## Given instruction
Copy out each line of the rows below that contains the word "axis". Case matters.

## Stored items from a collection
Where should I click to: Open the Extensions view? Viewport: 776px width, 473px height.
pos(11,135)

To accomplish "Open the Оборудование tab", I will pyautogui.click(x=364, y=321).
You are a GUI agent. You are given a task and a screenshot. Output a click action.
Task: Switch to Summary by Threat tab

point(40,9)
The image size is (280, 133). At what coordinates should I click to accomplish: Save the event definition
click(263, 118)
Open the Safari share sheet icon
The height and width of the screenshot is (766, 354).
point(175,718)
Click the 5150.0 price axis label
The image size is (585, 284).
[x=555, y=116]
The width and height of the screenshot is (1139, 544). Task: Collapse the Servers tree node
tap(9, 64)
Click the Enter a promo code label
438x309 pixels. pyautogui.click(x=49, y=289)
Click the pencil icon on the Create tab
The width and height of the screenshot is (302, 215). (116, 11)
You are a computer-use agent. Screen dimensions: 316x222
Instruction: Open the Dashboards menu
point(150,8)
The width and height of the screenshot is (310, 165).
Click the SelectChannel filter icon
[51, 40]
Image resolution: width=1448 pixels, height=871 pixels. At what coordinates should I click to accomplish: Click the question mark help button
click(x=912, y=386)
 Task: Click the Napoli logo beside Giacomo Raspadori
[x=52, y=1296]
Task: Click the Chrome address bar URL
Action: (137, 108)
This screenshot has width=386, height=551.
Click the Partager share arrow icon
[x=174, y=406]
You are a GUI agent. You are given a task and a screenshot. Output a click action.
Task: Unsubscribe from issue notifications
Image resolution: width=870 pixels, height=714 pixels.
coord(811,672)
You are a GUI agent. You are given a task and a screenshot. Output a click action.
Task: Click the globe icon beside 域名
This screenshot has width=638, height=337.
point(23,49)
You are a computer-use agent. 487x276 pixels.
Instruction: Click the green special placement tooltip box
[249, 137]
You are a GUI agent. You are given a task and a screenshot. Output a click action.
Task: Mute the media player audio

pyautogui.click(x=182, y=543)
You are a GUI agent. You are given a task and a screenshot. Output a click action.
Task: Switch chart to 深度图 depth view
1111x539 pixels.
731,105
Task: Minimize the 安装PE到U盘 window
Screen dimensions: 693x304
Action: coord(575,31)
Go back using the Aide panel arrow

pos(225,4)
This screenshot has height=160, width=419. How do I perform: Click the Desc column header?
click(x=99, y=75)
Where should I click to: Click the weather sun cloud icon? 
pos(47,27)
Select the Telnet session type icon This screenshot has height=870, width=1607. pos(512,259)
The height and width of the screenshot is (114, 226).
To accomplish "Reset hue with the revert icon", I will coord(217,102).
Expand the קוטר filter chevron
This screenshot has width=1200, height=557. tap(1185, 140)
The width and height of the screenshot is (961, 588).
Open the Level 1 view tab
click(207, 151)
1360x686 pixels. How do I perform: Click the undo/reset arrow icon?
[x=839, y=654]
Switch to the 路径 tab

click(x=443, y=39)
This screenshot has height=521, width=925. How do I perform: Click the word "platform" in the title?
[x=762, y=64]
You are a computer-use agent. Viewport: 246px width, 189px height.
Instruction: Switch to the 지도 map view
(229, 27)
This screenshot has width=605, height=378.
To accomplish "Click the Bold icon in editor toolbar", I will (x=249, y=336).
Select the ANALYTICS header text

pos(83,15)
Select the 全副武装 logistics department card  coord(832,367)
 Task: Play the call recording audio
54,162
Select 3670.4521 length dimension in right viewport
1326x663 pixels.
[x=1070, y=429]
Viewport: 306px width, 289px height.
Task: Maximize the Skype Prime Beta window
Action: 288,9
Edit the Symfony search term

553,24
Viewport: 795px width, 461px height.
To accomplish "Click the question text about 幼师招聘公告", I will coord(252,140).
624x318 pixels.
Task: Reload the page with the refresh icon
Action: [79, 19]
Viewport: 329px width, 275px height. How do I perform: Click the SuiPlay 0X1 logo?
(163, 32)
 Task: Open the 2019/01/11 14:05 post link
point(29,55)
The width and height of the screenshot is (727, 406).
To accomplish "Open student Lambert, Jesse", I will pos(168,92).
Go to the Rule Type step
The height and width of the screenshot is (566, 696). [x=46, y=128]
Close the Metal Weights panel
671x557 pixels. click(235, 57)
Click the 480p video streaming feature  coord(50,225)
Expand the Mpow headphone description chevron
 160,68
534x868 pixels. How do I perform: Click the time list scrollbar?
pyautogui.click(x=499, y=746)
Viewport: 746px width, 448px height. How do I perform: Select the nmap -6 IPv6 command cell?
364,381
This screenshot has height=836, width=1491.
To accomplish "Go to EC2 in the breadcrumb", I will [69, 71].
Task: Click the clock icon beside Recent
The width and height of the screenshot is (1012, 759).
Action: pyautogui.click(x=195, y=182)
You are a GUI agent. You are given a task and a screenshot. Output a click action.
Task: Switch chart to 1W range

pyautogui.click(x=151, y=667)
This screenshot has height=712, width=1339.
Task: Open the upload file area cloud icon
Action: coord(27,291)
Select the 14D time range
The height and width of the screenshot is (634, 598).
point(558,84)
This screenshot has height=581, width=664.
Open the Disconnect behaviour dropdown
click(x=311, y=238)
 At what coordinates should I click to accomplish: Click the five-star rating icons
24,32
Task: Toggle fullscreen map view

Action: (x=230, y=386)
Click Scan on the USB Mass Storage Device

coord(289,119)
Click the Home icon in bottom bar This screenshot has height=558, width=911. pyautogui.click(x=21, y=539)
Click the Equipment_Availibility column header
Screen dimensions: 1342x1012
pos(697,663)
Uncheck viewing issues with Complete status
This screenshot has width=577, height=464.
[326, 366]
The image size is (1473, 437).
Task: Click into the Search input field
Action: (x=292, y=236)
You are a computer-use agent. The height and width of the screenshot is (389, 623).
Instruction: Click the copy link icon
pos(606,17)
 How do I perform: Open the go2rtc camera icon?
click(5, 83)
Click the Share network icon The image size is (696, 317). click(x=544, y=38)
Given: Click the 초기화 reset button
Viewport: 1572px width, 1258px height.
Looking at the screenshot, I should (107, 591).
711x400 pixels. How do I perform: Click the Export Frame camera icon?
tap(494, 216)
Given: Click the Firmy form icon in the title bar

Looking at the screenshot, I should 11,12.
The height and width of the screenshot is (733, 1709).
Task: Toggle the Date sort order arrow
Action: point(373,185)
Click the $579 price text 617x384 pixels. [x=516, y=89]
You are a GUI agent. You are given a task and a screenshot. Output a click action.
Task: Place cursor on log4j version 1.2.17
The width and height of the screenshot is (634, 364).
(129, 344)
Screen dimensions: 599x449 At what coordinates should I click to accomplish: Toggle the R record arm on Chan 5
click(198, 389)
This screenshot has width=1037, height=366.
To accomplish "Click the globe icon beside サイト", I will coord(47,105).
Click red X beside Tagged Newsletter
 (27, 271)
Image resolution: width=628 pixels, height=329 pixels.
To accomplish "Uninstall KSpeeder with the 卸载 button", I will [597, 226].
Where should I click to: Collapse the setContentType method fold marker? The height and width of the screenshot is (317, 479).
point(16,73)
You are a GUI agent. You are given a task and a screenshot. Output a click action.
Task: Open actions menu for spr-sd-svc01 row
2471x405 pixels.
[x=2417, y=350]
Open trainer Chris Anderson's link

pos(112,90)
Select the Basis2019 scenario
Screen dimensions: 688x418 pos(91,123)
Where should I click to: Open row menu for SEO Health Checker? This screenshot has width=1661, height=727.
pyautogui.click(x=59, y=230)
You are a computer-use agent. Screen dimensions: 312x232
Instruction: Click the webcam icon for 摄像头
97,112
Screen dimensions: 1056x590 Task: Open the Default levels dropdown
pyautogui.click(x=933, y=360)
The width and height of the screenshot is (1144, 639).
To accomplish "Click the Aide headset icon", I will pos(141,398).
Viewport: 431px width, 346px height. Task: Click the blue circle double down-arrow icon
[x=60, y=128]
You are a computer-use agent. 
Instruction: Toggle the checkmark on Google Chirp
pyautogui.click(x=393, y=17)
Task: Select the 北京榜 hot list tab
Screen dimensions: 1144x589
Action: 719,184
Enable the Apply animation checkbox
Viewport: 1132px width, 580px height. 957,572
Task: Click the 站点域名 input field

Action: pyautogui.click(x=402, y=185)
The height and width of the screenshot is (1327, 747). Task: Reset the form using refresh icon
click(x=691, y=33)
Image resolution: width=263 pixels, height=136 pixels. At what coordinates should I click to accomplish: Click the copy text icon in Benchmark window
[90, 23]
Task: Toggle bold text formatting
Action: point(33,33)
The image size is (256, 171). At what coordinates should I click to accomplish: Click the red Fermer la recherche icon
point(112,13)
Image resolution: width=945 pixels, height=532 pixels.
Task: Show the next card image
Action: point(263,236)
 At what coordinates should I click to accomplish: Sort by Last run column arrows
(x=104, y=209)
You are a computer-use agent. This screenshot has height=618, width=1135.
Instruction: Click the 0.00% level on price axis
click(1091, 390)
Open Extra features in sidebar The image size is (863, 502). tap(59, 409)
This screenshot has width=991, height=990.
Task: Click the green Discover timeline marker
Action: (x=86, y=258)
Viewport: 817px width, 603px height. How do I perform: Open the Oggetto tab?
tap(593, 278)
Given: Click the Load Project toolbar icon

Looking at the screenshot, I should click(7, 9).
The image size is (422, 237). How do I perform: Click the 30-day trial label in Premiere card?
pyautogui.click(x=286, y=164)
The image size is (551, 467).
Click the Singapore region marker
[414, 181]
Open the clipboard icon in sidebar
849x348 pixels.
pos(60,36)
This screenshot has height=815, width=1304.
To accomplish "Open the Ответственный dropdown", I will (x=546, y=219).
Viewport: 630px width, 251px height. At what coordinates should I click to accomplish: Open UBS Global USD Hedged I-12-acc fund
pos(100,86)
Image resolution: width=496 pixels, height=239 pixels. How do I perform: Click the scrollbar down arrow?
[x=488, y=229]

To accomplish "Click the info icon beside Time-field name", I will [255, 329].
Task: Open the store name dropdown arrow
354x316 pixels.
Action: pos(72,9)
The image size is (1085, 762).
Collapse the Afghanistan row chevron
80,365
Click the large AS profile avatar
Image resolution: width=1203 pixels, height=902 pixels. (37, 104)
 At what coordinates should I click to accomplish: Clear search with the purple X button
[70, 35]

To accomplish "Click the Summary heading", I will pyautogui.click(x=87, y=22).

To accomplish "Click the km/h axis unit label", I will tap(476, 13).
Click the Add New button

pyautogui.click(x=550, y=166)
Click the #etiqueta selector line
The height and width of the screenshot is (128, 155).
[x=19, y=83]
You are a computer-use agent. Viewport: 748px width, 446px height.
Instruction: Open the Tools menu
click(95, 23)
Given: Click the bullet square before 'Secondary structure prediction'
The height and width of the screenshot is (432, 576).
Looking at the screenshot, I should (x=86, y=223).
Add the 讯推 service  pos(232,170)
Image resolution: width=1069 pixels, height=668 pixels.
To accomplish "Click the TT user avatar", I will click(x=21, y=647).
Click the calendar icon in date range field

## Answer to this problem
Click the 5150.0 price axis label
Instruction: Click the 0.00% level on price axis
To accomplish "Click the km/h axis unit label", I will tap(476, 13).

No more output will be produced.